• [Requirement] Below are several entries. Transcribe exactly those lines that fall from the one with "Владивосток – Анапа (65, 1625)" through the one with "Сургут – Анапа (181, 1757)", end lines included.

• [Records supplied]

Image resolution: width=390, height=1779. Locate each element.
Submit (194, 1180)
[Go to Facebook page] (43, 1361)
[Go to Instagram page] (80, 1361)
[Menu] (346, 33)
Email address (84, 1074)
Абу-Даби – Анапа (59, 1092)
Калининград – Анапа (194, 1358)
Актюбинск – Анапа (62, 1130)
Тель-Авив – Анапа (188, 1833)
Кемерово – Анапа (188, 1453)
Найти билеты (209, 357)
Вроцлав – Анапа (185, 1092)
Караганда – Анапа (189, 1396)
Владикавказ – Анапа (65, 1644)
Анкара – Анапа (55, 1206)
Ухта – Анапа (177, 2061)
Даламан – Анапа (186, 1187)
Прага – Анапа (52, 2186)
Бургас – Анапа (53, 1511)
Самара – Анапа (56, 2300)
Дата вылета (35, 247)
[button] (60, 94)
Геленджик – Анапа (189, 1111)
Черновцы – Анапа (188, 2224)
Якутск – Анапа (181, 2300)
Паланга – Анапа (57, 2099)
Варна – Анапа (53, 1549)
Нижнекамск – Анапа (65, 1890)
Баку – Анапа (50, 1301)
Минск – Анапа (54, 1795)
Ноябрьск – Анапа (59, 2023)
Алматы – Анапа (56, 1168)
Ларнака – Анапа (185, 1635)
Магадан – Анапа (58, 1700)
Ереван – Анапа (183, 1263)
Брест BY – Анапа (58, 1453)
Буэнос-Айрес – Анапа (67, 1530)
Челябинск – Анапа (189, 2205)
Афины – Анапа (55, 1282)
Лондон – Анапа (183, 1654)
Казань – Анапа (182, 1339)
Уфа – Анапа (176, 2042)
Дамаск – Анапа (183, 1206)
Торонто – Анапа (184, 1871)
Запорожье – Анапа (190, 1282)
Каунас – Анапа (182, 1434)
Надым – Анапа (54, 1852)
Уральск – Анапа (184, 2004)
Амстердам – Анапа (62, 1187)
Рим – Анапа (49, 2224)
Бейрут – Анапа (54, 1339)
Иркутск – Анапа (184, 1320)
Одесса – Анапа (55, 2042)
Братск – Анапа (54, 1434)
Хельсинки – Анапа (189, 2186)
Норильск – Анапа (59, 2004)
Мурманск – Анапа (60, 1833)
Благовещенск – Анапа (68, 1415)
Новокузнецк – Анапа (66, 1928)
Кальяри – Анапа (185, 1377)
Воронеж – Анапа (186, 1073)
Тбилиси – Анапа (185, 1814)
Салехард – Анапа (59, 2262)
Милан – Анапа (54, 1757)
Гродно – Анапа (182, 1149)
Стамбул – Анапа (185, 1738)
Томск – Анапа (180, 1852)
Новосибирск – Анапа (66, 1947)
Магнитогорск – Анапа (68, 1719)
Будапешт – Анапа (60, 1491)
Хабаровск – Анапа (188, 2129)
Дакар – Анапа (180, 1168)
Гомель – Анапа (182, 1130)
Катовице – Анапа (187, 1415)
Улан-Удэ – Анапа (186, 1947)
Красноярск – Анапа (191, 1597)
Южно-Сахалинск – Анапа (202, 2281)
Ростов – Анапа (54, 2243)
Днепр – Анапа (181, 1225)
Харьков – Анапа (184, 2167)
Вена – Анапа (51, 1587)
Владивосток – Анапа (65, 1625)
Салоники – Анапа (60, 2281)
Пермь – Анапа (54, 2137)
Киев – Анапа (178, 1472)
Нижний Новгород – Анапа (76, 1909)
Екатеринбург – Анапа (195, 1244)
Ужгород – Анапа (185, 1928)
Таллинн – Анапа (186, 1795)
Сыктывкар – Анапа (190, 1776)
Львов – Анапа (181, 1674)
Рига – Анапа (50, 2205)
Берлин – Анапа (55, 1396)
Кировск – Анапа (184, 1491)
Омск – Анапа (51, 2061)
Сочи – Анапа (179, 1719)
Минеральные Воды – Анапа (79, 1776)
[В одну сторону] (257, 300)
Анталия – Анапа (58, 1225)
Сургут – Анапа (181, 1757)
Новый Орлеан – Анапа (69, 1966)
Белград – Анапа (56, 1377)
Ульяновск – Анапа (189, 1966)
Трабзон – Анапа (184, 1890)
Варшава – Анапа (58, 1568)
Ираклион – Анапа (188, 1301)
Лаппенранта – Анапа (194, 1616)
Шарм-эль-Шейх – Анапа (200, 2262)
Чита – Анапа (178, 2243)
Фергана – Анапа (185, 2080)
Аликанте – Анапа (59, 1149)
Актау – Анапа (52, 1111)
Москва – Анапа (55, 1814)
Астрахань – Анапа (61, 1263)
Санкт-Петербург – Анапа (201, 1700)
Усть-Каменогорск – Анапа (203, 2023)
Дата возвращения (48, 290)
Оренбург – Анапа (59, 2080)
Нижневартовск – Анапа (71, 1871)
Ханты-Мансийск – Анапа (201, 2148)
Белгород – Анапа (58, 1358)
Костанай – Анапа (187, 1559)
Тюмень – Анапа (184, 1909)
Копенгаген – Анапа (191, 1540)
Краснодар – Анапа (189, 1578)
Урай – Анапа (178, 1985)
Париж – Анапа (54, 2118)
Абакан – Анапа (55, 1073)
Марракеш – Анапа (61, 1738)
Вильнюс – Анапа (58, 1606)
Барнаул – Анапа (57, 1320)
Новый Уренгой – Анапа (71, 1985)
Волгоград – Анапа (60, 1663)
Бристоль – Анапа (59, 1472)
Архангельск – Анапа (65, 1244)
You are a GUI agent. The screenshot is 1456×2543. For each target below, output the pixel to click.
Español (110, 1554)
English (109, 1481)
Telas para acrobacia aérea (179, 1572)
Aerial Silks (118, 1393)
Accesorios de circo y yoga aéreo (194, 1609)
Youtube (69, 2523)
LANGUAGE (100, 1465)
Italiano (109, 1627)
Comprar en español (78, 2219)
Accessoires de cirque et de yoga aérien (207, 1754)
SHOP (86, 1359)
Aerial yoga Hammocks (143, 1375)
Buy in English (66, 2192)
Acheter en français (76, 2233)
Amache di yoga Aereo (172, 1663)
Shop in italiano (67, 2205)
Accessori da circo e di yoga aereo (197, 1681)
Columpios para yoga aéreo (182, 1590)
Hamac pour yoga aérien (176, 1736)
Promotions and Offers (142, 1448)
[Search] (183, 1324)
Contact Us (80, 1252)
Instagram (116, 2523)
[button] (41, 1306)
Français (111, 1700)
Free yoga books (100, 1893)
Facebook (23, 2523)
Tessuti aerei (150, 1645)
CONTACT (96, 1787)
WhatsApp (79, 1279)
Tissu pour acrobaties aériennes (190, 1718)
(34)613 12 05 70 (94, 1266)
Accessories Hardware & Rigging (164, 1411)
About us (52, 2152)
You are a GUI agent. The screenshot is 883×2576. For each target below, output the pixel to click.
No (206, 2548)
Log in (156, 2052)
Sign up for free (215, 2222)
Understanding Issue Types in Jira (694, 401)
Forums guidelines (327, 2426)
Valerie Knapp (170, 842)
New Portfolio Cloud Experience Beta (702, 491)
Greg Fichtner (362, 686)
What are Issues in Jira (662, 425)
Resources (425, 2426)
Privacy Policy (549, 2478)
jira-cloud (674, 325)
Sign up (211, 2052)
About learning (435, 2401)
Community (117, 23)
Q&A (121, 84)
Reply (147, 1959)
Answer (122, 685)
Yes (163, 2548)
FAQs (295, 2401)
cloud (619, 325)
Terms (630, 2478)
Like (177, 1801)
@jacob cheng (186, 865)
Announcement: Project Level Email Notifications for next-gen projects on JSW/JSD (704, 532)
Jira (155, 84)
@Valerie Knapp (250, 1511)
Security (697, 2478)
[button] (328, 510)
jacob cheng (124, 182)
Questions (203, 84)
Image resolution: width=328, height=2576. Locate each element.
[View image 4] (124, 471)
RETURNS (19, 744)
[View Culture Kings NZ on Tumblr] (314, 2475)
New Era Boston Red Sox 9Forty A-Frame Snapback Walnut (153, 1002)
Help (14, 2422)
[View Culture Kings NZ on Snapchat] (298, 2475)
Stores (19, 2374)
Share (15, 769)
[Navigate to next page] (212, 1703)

• [Answer space]
Владивосток – Анапа (65, 1625)
Салоники – Анапа (60, 2281)
Пермь – Анапа (54, 2137)
Киев – Анапа (178, 1472)
Нижний Новгород – Анапа (76, 1909)
Екатеринбург – Анапа (195, 1244)
Ужгород – Анапа (185, 1928)
Таллинн – Анапа (186, 1795)
Сыктывкар – Анапа (190, 1776)
Львов – Анапа (181, 1674)
Рига – Анапа (50, 2205)
Берлин – Анапа (55, 1396)
Кировск – Анапа (184, 1491)
Омск – Анапа (51, 2061)
Сочи – Анапа (179, 1719)
Минеральные Воды – Анапа (79, 1776)
[В одну сторону] (257, 300)
Анталия – Анапа (58, 1225)
Сургут – Анапа (181, 1757)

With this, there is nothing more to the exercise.